INFORMATION TO DISTRIBUTORS

Solely for the purposes of the product governance requirements contained within: (a) the UK's implementation of EU Directive 2014/65/EU on markets in financial instruments, as amended ("UK MiFID II"); and (b) the UK's implementation of Articles 9 and 10 of Commission Delegated Directive (EU) 2017/593 supplementing UK MiFID II, and in particular Chapter 3 of the Product Intervention and Product Governance Sourcebook of the FCA (together, the "MiFID II Product Governance Requirements"), and disclaiming all and any liability, whether arising in tort, contract or otherwise, which any "manufacturer" (for the purposes of the MiFID II Product Governance Requirements) may otherwise have with respect thereto, the Shares have been subject to a product approval process, which has determined that such securities are: (i) compatible with an end target market of (a) retail investors who do not need a guaranteed income or capital protection who (either alone or in conjunction with an appropriate financial or other adviser) are capable of evaluating the merits and risks of such an investment and who have sufficient resources to be able to bear any losses that may result therefrom and (b) investors who meet the criteria of professional clients and eligible counterparties, each as defined in UK MiFID II; and (ii) eligible for distribution through all distribution channels as are permitted by UK MiFID II (the "Target Market Assessment").

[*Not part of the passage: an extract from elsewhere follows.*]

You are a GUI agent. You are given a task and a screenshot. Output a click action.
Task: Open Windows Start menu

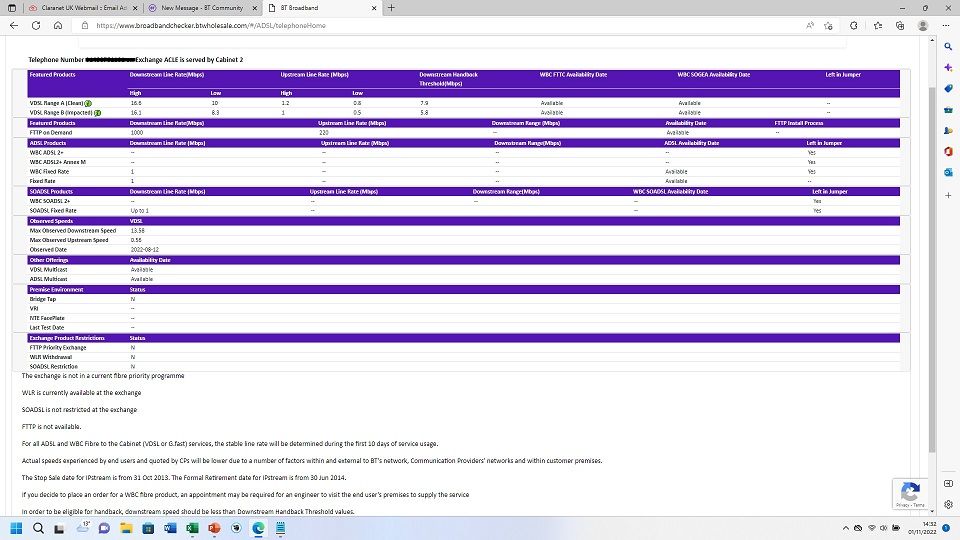pyautogui.click(x=17, y=527)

Notwithstanding the Target Market Assessment, distributors (such term to have the same meaning as in the MiFID II Product Governance Requirements) should note that: the price of the Shares may decline and investors could lose all or part of their investment; the Shares offer no guaranteed income or capital protection; and an investment in the Shares is compatible only with investors who do not need a guaranteed income or capital protection, who (either alone or in conjunction with an appropriate financial or other adviser) are capable of evaluating the merits and risks of such an investment and who have sufficient resources to be able to bear any losses that may result therefrom. The Target Market Assessment is without prejudice to the requirements of any contractual, legal or regulatory selling restrictions in relation to the Issue. Furthermore, it is noted that, notwithstanding the Target Market Assessment, Investec will only procure investors (pursuant to the Issue or any subsequent Placing-Only Issue) who meet the criteria of professional clients and eligible counterparties.

For the avoidance of doubt, the Target Market Assessment does not constitute: (a) an assessment of suitability or appropriateness for the purposes of UK MiFID II; or (b) a recommendation to any investor or group of investors to invest in, or purchase, or take any other action whatsoever with respect to the Shares.

Each distributor is responsible for undertaking its own target market assessment in respect of the Shares and determining appropriate distribution channels.

UK PRIIPS REGULATION

In accordance with the UK version of Regulation (EU) No 1286/2014 of the European Parliament and of the Council of 26 November 2014 on key information documents for packaged retail and insurance-based investment products and its implementing and delegated acts, which is part of UK law by virtue of the European Union (Withdrawal) Act 2018, as amended by The Packaged Retail and Insurance-based Investment Products (Amendment) (EU Exit) Regulations 2019, the Key Information Document relating to the Ordinary Shares is available to investors at www.eurologisticsincome.co.uk.